Location
- 29 Leroy St Potsdam, New York 13676 United States
- Coordinates: 44°40′30″N 74°58′50″W﻿ / ﻿44.6751°N 74.9805°W

Information
- School type: public, comprehensive secondary
- School district: Potsdam Central School District
- NCES District ID: 3623670
- Superintendent: Joann Chambers
- CEEB code: 334610
- NCES School ID: 362367003301
- Principal: Kristin Towne
- Grades: 9-12
- Gender: coed
- Enrollment: 379 (2020-2021)
- Colors: Orange & Blue
- Mascot: Sandstoners
- Website: www.potsdamcsd.org/potsdam-high-school/

= Potsdam High School =

Public school in New York, United States

Potsdam High School is a public four-year high school located in Potsdam, New York.
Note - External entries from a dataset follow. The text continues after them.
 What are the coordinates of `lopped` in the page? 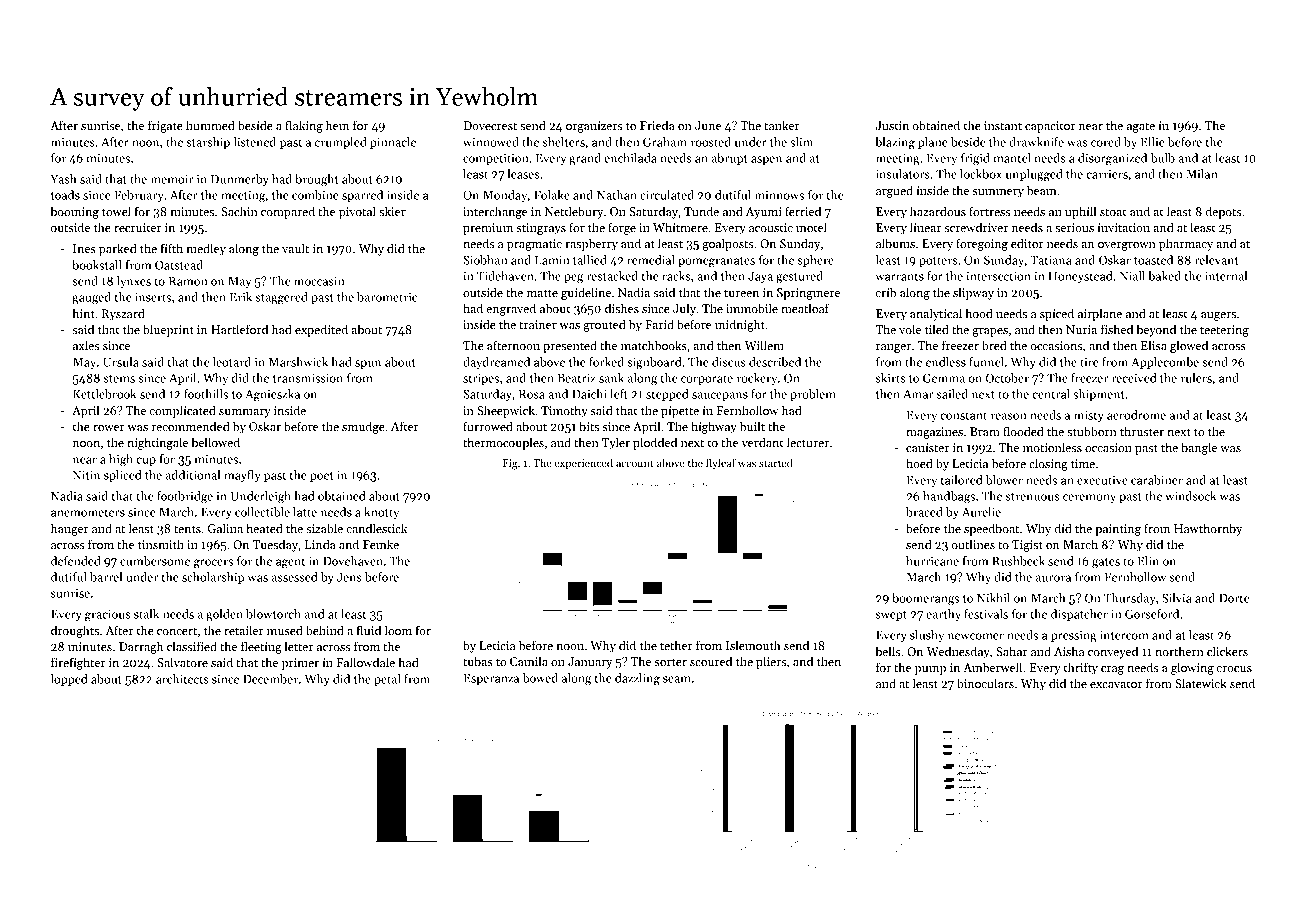 It's located at (69, 680).
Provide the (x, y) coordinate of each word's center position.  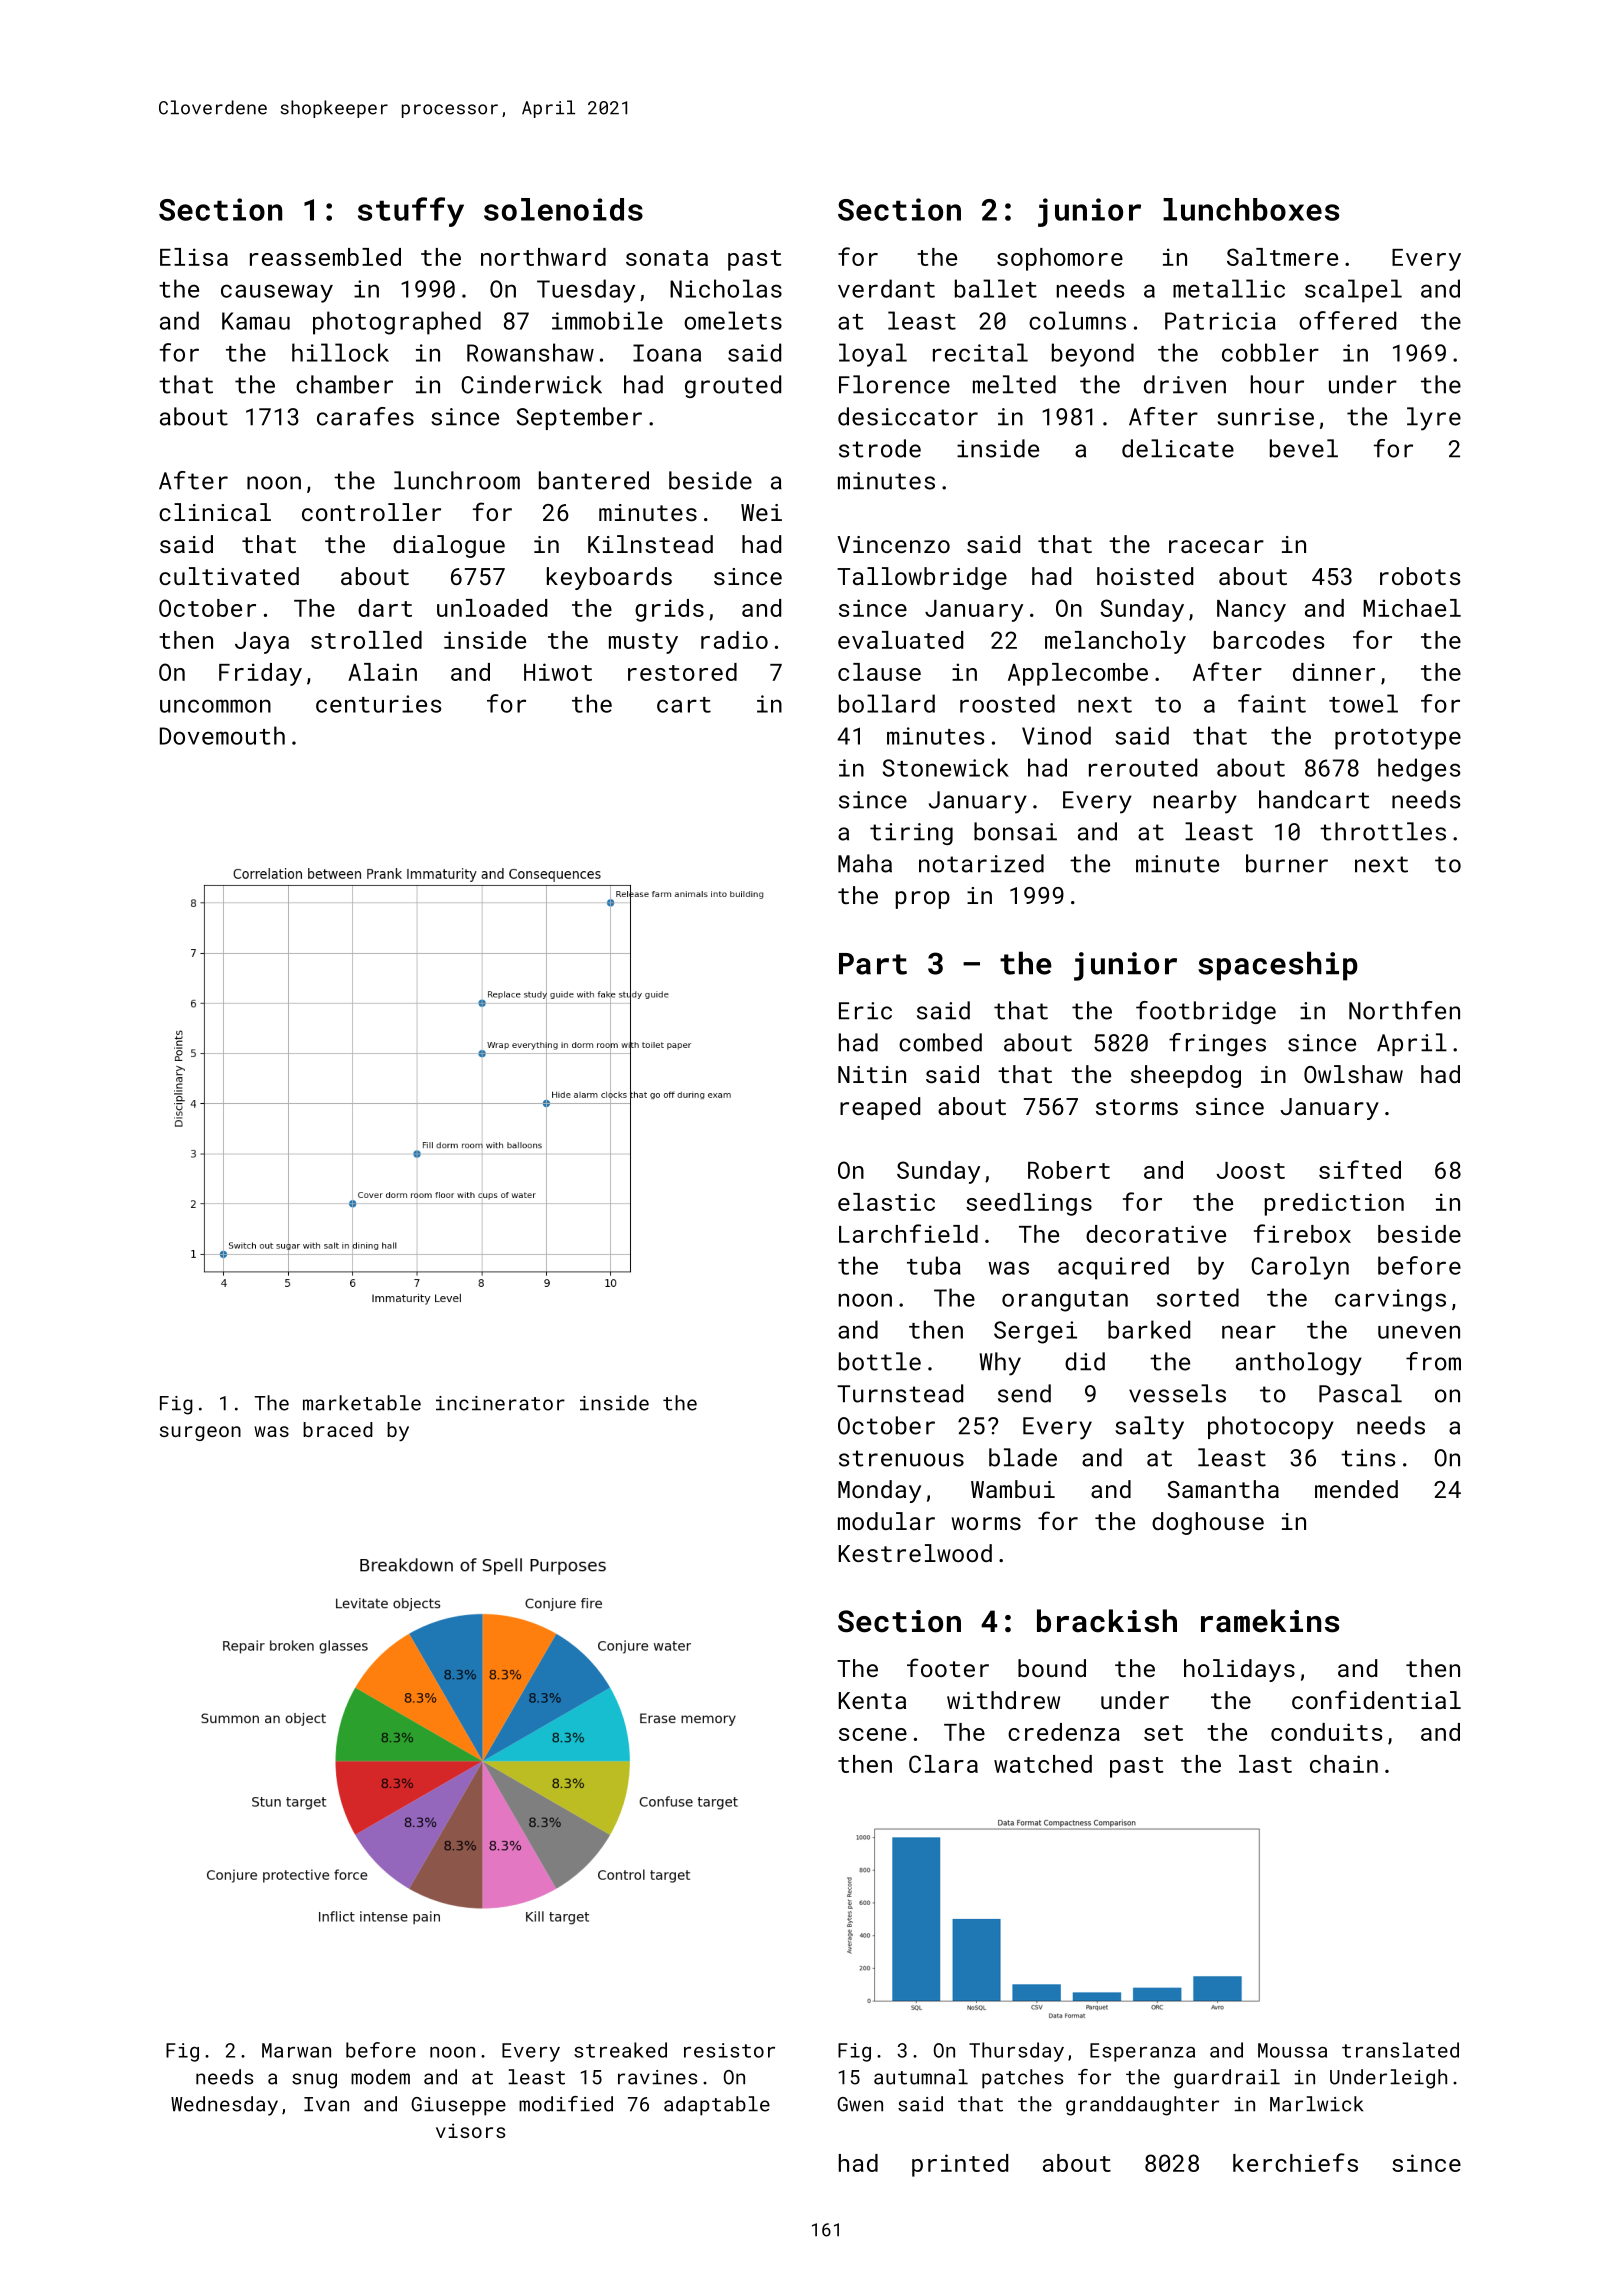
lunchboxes (1251, 209)
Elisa (194, 257)
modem (380, 2077)
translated (1400, 2050)
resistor (729, 2050)
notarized (981, 863)
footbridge (1206, 1012)
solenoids (563, 209)
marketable (362, 1403)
It is operated by the Potsdam Central School District.

== Extracurriculars ==
=== Athletics ===
As of 2022, the school offered a variety of sports teams that include baseball, basketball, cheer, cross country, football, golf, ice hockey, lacrosse, soccer, swimming, softball, track and field, volleyball, and wrestling.

=== Quiz bowl ===
Potsdam High School won the WPBS-TV's Whiz Quiz contests in 2019 and was awarded the Glenn Gough Championship Trophy. Potsdam won the Glenn Gough Champhionship Trophy again in 2023.

=== Civic engagement ===
The Potsdam High School Positivity Club received a $10,000 grant from the KFC Foundation's Kentucky Fried Wishes program in September 2021 to help improve its community food market and obtain laptop computers for senior citizens.